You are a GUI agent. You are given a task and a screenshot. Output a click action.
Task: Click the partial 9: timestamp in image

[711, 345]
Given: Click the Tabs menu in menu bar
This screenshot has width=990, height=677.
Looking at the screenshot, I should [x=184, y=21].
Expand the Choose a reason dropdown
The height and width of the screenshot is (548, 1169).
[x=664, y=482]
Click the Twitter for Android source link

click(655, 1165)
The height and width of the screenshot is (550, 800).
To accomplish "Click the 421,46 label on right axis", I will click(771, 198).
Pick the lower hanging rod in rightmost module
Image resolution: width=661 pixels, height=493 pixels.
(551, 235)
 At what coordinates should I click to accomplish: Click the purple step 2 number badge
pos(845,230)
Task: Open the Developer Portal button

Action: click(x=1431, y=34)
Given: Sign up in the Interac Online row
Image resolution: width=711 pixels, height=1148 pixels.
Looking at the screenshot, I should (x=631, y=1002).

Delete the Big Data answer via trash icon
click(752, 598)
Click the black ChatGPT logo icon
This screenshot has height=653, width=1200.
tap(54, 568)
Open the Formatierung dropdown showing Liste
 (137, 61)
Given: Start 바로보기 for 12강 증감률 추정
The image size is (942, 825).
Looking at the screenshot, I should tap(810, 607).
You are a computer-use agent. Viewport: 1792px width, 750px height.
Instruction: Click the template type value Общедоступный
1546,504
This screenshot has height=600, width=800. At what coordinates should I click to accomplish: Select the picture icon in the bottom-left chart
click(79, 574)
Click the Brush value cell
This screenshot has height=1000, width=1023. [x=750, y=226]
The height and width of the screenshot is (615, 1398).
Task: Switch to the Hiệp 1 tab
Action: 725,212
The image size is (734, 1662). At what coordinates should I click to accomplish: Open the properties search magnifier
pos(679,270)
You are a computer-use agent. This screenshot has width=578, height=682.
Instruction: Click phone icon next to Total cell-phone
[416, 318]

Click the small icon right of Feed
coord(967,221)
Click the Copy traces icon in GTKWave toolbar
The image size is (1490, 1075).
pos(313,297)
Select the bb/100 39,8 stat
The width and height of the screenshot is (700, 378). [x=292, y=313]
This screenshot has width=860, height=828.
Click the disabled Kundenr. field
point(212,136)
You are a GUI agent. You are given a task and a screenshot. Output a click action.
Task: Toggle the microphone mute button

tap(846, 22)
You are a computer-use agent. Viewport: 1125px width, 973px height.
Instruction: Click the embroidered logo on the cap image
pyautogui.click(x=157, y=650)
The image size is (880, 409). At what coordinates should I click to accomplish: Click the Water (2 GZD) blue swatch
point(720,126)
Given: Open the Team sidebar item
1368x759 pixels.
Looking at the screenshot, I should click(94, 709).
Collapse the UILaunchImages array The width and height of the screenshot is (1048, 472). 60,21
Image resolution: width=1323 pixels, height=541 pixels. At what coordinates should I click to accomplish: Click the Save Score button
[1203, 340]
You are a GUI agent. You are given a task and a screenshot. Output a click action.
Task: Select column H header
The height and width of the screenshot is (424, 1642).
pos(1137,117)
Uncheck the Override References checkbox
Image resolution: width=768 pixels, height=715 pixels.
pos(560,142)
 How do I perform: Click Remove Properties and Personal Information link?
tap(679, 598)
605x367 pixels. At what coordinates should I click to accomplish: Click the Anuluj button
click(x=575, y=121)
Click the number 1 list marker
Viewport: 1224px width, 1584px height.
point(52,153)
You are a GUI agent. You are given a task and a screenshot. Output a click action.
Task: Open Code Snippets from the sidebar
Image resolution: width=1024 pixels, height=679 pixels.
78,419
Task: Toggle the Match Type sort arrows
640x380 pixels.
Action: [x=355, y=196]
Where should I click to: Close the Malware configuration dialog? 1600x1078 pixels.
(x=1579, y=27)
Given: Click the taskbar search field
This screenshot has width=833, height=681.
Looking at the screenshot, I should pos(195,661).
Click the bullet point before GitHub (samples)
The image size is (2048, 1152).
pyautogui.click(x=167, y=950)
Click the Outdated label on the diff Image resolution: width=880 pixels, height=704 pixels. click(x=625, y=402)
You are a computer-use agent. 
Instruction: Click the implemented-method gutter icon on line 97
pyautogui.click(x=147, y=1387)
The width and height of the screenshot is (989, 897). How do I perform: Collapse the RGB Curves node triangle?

________________________

Give the entries again in full, exactly as they are written.

* Solution *
You are a GUI agent. You are given a task and a screenshot. Output a click action.
Task: Click the partial 9: timestamp in image

[711, 345]
Given: Click the Tabs menu in menu bar
This screenshot has width=990, height=677.
Looking at the screenshot, I should [x=184, y=21].
Expand the Choose a reason dropdown
The height and width of the screenshot is (548, 1169).
[x=664, y=482]
Click the Twitter for Android source link

click(655, 1165)
The height and width of the screenshot is (550, 800).
To accomplish "Click the 421,46 label on right axis", I will click(771, 198).
Pick the lower hanging rod in rightmost module
Image resolution: width=661 pixels, height=493 pixels.
(551, 235)
 At what coordinates should I click to accomplish: Click the purple step 2 number badge
pos(845,230)
Task: Open the Developer Portal button

Action: click(x=1431, y=34)
Given: Sign up in the Interac Online row
Image resolution: width=711 pixels, height=1148 pixels.
Looking at the screenshot, I should (x=631, y=1002).

Delete the Big Data answer via trash icon
click(752, 598)
Click the black ChatGPT logo icon
This screenshot has height=653, width=1200.
tap(54, 568)
Open the Formatierung dropdown showing Liste
 (137, 61)
Given: Start 바로보기 for 12강 증감률 추정
The image size is (942, 825).
Looking at the screenshot, I should tap(810, 607).
You are a computer-use agent. Viewport: 1792px width, 750px height.
Instruction: Click the template type value Общедоступный
1546,504
This screenshot has height=600, width=800. At what coordinates should I click to accomplish: Select the picture icon in the bottom-left chart
click(79, 574)
Click the Brush value cell
This screenshot has height=1000, width=1023. [x=750, y=226]
The height and width of the screenshot is (615, 1398).
Task: Switch to the Hiệp 1 tab
Action: 725,212
The image size is (734, 1662). At what coordinates should I click to accomplish: Open the properties search magnifier
pos(679,270)
You are a computer-use agent. This screenshot has width=578, height=682.
Instruction: Click phone icon next to Total cell-phone
[416, 318]

Click the small icon right of Feed
coord(967,221)
Click the Copy traces icon in GTKWave toolbar
The image size is (1490, 1075).
pos(313,297)
Select the bb/100 39,8 stat
The width and height of the screenshot is (700, 378). [x=292, y=313]
This screenshot has width=860, height=828.
Click the disabled Kundenr. field
point(212,136)
You are a GUI agent. You are given a task and a screenshot. Output a click action.
Task: Toggle the microphone mute button

tap(846, 22)
You are a computer-use agent. Viewport: 1125px width, 973px height.
Instruction: Click the embroidered logo on the cap image
pyautogui.click(x=157, y=650)
The image size is (880, 409). At what coordinates should I click to accomplish: Click the Water (2 GZD) blue swatch
point(720,126)
Given: Open the Team sidebar item
1368x759 pixels.
Looking at the screenshot, I should click(94, 709).
Collapse the UILaunchImages array The width and height of the screenshot is (1048, 472). 60,21
Image resolution: width=1323 pixels, height=541 pixels. At what coordinates should I click to accomplish: Click the Save Score button
[1203, 340]
You are a GUI agent. You are given a task and a screenshot. Output a click action.
Task: Select column H header
The height and width of the screenshot is (424, 1642).
pos(1137,117)
Uncheck the Override References checkbox
Image resolution: width=768 pixels, height=715 pixels.
pos(560,142)
 How do I perform: Click Remove Properties and Personal Information link?
tap(679, 598)
605x367 pixels. At what coordinates should I click to accomplish: Click the Anuluj button
click(x=575, y=121)
Click the number 1 list marker
Viewport: 1224px width, 1584px height.
point(52,153)
You are a GUI agent. You are given a task and a screenshot. Output a click action.
Task: Open Code Snippets from the sidebar
Image resolution: width=1024 pixels, height=679 pixels.
78,419
Task: Toggle the Match Type sort arrows
640x380 pixels.
Action: [x=355, y=196]
Where should I click to: Close the Malware configuration dialog? 1600x1078 pixels.
(x=1579, y=27)
Given: Click the taskbar search field
This screenshot has width=833, height=681.
Looking at the screenshot, I should pos(195,661).
Click the bullet point before GitHub (samples)
The image size is (2048, 1152).
pyautogui.click(x=167, y=950)
Click the Outdated label on the diff Image resolution: width=880 pixels, height=704 pixels. click(x=625, y=402)
You are a computer-use agent. 
Instruction: Click the implemented-method gutter icon on line 97
pyautogui.click(x=147, y=1387)
The width and height of the screenshot is (989, 897). How do I perform: Collapse the RGB Curves node triangle?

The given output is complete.